Illustration (using radioautography) of the rapid turnover of hematopoietic cells in the bone marrow in rat tibia. A tracer level of H3-thymidine was continuously infused for 1 week into a 6-month-old female rat using a subcutaneously implanted osmotic pump. The high labeling index indicates that the great majority of hematopoietic lineage cells passed through S-phase of the cell cycle during the 1-week labeling interval. Label withdrawal studies (not shown) indicate that many of these cells experienced multiple rounds of proliferation during the labeling interval. Although one adipocyte would replace 30 nucleated hematopoietic cells, the majority of the energy savings following replacing hematopoietic marrow with MAT would stem from the differential in energy costs of maintaining the two tissues. Please note the size of the adipocyte and the potential for its displacing numerous hematopoietic stem cells

Evidence Supporting a Reciprocal Relationship Between MAT and Hematopoiesis

Several lines of evidence support a tight reciprocal relationship between MAT levels and hematopoiesis. Normal aging is associated with an increase in MAT and a decrease in hematopoietic cellularity in humans [71, 72]. As mentioned, deficiencies in growth hormone, leptin, and estrogen all result in reversible increases in MAT. In each case, the increase in MAT is associated with decreased hematopoiesis. Furthermore, prolonged fasting, chronic alcohol abuse, and skeletal disuse (e.g. chronic bed rest, spaceflight) result in increased MAT and decreased hematopoiesis in humans or animal models. Importantly, age-related increases in MAT and decreases in hematopoiesis are reversed by cold temperature stress, blood loss, and infection [73,74,75] and enhanced by treatment with the PPARγ agonist troglitazone [76], providing circumstantial evidence supporting the concept that the prevailing requirement for hematopoiesis regulates MAT levels. Finally, Boyd et al. [77] recently reported that bone marrow failure associated with acute myeloid leukemia is due, in part, to leukemic suppression of bone marrow adipocytes. Specifically, the suppression of the adipocytes disrupts regulation of HSCs and progenitor cells, resulting in impaired myelo-erythroid maturation.

Conclusions

MAT is often inversely associated with bone mass, naturally fueling speculation that bone marrow adipocytes play a largely negative role in bone metabolism.
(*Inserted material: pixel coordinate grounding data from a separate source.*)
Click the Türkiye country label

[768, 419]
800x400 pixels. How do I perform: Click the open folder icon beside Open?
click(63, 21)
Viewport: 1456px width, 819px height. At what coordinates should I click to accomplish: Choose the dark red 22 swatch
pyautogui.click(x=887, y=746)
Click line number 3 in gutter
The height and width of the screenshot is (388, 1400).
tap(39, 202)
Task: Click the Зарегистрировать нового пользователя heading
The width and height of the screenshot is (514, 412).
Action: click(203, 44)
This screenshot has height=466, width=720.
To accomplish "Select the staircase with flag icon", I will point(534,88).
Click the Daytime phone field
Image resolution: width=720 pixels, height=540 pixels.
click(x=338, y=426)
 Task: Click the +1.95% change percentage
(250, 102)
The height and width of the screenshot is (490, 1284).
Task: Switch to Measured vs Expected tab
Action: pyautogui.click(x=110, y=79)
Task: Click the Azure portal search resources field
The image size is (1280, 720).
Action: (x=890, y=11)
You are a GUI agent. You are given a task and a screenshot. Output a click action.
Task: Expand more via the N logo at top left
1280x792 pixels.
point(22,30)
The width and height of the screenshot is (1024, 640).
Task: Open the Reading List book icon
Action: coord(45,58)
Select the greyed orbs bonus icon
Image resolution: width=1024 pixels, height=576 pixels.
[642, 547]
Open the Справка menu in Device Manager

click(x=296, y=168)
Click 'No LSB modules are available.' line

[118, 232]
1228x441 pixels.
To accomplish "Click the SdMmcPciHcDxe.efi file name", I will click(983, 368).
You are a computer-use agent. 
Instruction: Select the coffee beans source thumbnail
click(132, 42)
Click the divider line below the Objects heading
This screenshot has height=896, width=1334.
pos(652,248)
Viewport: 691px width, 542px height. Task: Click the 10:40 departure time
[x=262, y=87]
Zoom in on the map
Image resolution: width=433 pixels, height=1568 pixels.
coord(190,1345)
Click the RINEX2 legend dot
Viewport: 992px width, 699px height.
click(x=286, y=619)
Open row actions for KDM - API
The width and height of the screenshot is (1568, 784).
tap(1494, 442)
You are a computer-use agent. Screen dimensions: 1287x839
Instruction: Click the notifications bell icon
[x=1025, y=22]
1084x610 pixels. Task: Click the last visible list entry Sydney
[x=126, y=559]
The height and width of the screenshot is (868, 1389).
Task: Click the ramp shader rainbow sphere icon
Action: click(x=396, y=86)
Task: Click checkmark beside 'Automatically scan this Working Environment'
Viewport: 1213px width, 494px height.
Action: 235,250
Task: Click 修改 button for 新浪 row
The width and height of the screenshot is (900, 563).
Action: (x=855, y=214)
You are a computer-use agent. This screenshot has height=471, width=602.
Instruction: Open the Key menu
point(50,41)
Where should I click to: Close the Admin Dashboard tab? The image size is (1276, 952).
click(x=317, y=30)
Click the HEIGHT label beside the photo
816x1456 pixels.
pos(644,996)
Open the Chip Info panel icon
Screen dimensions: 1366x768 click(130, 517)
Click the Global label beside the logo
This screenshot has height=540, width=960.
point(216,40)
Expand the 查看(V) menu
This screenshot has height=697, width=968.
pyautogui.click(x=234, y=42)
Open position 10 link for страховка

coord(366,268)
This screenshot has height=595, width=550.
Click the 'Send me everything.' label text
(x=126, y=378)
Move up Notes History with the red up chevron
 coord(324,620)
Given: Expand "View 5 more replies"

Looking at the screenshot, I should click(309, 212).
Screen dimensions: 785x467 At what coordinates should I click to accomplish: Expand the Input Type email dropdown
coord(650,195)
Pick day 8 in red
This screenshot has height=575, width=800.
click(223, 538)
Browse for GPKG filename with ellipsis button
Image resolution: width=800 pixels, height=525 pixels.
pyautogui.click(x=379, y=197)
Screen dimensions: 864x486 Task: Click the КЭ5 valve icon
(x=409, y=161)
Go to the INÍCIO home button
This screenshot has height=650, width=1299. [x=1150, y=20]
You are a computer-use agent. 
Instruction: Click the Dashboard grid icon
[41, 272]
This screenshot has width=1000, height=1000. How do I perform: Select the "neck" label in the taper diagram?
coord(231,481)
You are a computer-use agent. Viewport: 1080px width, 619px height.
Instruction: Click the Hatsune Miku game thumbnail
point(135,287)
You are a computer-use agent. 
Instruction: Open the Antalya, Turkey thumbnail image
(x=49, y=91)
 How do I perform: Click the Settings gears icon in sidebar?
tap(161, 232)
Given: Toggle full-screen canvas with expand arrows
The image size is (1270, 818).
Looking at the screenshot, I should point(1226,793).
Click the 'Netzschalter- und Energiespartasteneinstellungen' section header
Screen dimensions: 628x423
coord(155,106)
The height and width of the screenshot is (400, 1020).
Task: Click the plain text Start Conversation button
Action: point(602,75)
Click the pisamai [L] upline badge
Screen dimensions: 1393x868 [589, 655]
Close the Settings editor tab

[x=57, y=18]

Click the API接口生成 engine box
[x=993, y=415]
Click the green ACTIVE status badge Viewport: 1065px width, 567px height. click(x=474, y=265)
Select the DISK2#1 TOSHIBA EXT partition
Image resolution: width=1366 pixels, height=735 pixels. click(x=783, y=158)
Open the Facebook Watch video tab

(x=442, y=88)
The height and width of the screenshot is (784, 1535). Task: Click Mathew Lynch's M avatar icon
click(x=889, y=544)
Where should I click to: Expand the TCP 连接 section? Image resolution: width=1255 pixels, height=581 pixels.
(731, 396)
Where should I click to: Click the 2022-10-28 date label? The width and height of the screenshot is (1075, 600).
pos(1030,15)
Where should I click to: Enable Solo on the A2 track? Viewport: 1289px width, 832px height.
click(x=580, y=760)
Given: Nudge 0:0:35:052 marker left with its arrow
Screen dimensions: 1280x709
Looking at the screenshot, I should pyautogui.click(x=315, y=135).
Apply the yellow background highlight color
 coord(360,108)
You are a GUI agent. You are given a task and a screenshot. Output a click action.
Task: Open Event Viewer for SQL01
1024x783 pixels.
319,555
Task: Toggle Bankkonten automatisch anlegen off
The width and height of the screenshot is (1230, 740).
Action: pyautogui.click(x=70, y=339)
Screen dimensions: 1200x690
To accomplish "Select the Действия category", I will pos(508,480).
Mechanistically, it has been hypothesized that differentiation to adipocytes at the expense of osteoblasts and/or adipocyte-derived adipokines lead to negative bone balance. According to this view, the plasticity of MSC differentiation is an attractive target for development of pharmaceutical interventions to suppress MAT and thereby increase bone formation. However, a negative relationship between MAT and osteoblasts is not universal, and when observed, causality has not been established. Taken together, the experimental evidence does not support the deterministic model where reducing MAT will invariably lead to increased bone volume.

An important physiological function of MAT may be to provide an expandable/contractible depot to minimize energy requirements for sustaining optimal hematopoiesis. If correct, there must be tight coupling between MSCs and HSCs to regulate the balance between MAT and hematopoiesis. The c-kit signaling pathway has emerged as an important component in this regulatory system. Future research directed towards understanding of crosstalk between MAT and hematopoietic lineage cells may lead to an improved understanding of MAT function relevant to human health.